Scientists in the UK are hiring thousands of volunteers to document spittle from spittlebugs across the country. Reports suggest the findings will help to map the sightings of the insect across UK and also help in the strike against Xylella, a deadly plant disease.
Xylella fastidiosa first arrived six years ago and has been prominent in many EU countries. Owing to recent reports, UK has been put on high alert of Xylella. According to Dr Rebekah Robinson, who works as senior plant pathologist at the Royal Horticultural Society; since Xylella has 563 different host plants around the world, it could affect several garden plants including Rosemary, Lavender and the Oak. “One of the really devastating things that could happen is that it could actually affect our native tree species as well, things like oak trees, a number of different ash species, sycamore – key plants in our landscape,” she stated.

§ SUPPLIED INFORMATION:
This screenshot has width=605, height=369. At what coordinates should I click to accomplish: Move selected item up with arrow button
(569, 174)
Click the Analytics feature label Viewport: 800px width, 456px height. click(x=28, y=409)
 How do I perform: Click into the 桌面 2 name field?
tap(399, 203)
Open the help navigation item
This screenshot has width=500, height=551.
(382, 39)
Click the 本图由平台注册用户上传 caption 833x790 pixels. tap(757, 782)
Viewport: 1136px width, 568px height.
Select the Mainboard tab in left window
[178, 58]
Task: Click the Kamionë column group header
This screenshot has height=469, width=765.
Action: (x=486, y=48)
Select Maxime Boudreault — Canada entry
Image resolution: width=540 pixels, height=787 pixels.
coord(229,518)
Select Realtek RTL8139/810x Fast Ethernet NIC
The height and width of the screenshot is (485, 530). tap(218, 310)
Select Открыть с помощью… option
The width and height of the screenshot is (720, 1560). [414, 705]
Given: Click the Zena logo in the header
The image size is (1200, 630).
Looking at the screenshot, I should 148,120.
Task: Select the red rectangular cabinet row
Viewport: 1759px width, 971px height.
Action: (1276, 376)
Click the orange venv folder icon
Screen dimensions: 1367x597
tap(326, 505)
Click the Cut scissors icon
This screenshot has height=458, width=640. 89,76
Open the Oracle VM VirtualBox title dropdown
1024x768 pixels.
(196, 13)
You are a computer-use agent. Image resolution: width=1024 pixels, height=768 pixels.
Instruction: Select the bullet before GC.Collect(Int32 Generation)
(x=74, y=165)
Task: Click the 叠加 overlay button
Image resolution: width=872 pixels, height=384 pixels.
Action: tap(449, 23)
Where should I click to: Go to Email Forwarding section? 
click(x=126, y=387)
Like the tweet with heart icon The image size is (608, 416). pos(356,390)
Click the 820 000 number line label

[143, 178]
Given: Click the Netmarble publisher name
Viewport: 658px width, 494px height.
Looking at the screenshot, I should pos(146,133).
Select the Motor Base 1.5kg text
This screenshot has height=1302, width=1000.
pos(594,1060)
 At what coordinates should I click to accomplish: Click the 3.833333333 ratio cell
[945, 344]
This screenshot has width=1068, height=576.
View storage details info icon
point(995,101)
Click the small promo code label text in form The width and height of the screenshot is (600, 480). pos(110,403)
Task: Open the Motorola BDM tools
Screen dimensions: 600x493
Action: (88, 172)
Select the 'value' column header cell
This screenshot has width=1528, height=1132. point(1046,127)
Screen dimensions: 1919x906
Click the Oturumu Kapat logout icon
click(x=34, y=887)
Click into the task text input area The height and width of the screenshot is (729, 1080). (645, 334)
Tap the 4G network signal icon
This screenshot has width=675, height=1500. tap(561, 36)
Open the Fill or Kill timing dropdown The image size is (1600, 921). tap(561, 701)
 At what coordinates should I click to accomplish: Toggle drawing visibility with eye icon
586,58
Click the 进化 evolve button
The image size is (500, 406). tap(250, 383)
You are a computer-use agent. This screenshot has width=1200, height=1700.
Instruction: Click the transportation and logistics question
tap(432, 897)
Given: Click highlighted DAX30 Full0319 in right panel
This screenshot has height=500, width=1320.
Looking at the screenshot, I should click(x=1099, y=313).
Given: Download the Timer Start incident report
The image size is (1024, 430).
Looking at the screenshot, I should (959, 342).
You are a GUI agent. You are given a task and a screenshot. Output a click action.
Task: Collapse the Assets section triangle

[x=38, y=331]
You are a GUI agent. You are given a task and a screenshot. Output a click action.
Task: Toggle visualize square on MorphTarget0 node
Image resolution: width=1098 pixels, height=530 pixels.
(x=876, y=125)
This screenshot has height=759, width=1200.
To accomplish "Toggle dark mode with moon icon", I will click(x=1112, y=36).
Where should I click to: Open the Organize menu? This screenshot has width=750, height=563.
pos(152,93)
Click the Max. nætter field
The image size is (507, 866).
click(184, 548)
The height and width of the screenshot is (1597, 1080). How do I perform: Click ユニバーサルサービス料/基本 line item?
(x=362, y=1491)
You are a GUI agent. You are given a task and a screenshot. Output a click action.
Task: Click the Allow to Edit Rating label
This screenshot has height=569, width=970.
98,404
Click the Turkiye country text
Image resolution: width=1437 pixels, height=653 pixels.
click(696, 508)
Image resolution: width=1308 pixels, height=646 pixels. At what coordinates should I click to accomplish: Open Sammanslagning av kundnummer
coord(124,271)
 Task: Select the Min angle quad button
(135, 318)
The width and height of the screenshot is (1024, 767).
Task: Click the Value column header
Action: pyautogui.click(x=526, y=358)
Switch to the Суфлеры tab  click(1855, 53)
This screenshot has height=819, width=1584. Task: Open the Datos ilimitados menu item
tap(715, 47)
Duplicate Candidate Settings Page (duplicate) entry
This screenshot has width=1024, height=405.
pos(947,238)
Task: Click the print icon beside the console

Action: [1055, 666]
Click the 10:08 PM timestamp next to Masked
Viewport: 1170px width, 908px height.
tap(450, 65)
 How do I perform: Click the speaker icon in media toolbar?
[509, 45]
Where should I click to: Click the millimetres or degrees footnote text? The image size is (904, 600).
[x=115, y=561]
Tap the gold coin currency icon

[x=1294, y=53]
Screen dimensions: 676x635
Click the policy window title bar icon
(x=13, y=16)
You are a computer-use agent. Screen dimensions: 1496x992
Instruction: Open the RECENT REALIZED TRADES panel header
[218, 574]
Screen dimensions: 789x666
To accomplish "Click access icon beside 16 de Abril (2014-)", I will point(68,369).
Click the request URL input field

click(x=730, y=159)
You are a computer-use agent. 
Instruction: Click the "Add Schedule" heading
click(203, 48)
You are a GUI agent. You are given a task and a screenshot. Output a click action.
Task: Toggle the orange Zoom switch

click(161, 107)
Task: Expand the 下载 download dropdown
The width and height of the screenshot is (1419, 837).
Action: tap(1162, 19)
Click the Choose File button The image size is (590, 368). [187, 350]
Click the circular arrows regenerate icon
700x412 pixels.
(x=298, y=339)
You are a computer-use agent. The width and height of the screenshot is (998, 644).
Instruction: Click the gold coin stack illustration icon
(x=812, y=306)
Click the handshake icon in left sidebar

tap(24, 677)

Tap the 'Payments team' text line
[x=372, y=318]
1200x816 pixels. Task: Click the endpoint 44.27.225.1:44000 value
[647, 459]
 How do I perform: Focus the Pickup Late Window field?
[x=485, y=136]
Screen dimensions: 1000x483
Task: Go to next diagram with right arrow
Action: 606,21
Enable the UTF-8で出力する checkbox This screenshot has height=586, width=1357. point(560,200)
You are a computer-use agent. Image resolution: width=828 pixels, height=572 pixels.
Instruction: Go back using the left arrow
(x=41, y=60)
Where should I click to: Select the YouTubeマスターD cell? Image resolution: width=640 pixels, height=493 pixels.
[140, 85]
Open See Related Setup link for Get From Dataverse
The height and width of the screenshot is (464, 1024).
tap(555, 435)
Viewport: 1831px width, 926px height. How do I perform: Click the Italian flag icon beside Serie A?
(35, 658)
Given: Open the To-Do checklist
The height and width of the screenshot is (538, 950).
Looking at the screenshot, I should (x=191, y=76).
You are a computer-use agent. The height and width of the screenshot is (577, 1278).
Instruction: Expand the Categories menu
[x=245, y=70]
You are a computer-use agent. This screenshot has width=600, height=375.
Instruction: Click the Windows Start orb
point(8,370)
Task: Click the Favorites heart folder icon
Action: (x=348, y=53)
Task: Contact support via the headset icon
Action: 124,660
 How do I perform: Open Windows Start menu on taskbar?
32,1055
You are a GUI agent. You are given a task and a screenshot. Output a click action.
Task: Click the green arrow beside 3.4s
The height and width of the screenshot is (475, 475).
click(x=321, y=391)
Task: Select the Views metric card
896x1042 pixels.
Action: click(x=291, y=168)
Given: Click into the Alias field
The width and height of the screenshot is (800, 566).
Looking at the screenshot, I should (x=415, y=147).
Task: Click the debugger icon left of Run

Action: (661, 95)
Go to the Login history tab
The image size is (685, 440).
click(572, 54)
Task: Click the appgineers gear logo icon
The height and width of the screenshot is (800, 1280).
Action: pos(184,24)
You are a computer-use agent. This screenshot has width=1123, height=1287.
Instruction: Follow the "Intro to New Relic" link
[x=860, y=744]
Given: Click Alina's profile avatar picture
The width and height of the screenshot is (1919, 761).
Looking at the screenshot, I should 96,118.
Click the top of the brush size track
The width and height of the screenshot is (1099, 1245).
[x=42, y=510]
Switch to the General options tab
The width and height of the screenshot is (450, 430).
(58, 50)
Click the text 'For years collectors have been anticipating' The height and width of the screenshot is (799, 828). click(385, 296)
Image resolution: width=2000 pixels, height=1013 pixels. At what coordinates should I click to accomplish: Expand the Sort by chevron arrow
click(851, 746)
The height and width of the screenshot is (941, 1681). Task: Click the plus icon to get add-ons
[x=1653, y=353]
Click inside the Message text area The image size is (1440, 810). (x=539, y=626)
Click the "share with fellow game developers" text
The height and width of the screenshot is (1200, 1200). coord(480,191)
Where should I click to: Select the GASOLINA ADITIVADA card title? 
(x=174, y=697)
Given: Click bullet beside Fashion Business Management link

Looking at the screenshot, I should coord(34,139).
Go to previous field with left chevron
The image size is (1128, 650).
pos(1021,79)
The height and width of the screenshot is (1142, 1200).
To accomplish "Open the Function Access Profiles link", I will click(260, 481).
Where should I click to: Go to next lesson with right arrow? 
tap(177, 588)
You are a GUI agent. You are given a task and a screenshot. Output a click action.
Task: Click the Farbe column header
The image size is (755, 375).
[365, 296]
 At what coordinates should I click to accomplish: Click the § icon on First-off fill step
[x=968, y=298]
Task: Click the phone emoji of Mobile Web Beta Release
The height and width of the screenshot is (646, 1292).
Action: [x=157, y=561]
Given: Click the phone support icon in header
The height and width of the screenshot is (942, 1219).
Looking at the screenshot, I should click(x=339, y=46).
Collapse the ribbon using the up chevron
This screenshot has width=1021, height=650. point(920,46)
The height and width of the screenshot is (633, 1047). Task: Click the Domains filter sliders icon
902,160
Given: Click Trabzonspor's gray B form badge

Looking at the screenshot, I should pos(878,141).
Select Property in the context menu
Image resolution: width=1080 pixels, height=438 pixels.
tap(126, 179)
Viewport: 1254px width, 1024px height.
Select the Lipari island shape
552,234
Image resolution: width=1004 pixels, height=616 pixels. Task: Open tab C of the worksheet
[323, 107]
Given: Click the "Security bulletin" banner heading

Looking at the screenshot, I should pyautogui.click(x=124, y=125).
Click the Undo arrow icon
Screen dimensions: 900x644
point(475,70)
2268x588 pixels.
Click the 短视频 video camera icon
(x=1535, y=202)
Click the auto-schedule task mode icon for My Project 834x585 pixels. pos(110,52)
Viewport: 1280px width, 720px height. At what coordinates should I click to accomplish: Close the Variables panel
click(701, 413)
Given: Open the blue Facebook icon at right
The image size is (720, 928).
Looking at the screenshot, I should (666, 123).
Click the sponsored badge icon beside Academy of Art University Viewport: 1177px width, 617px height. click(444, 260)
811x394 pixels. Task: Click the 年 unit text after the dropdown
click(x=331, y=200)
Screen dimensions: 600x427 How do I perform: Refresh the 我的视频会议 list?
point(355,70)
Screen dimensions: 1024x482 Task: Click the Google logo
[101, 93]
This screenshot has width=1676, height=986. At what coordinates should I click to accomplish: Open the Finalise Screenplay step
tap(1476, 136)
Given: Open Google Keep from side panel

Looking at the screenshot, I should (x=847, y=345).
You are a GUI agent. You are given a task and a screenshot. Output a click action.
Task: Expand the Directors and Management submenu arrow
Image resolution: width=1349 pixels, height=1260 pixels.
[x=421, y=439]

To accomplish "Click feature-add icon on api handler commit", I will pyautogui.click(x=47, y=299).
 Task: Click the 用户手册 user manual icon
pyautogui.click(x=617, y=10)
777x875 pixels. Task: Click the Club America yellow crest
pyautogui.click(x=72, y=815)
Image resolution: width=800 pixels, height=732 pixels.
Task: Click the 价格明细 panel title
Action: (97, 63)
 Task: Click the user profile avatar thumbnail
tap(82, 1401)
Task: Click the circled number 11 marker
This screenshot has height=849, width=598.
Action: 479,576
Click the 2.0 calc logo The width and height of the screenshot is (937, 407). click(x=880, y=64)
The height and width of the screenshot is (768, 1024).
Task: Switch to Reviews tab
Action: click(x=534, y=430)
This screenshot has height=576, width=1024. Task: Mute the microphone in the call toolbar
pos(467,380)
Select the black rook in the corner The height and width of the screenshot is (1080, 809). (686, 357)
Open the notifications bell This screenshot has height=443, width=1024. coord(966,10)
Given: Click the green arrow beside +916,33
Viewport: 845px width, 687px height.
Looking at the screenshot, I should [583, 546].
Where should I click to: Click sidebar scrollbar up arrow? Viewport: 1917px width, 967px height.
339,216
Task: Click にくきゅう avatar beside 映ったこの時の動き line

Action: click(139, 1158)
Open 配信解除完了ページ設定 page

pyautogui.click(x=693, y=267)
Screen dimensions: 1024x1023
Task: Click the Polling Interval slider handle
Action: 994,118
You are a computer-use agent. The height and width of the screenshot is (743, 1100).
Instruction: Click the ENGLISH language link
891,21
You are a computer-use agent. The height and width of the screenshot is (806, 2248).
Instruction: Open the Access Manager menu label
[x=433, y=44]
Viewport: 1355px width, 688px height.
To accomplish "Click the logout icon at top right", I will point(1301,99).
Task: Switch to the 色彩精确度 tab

§ WORK ITEM:
Write the next part of the article on the UK spittlebug survey and the threat of Xylella, picking up after its last sentence. The records have no connection to the text and are a separate set of material.

§ TASK RESULT:
Moreover, if Xylella is found in the UK it would call for destruction of all host plants within 100m and it would also induce immediate movement restrictions on some plants within a 5km radius for up to five years, experts suggest. Furthermore, the plant disease is recorded as one of the most dangerous pathogens in the world.
The spittle will help to understand how Xylella might enter and spread in the UK. Through the spittlebug insect derivations can be drawn on where they can be found in the country, what kind of plants they feed on and which habitats they occupy, reported Dr Alan Stewart from the University of Sussex.
The spittlebug is a sap-sucking insect, which is very small in size. In the UK there are ten species of the spittlebug and they are often to be found in the meadows, gardens, woodlands, and grasslands from the month of April to June.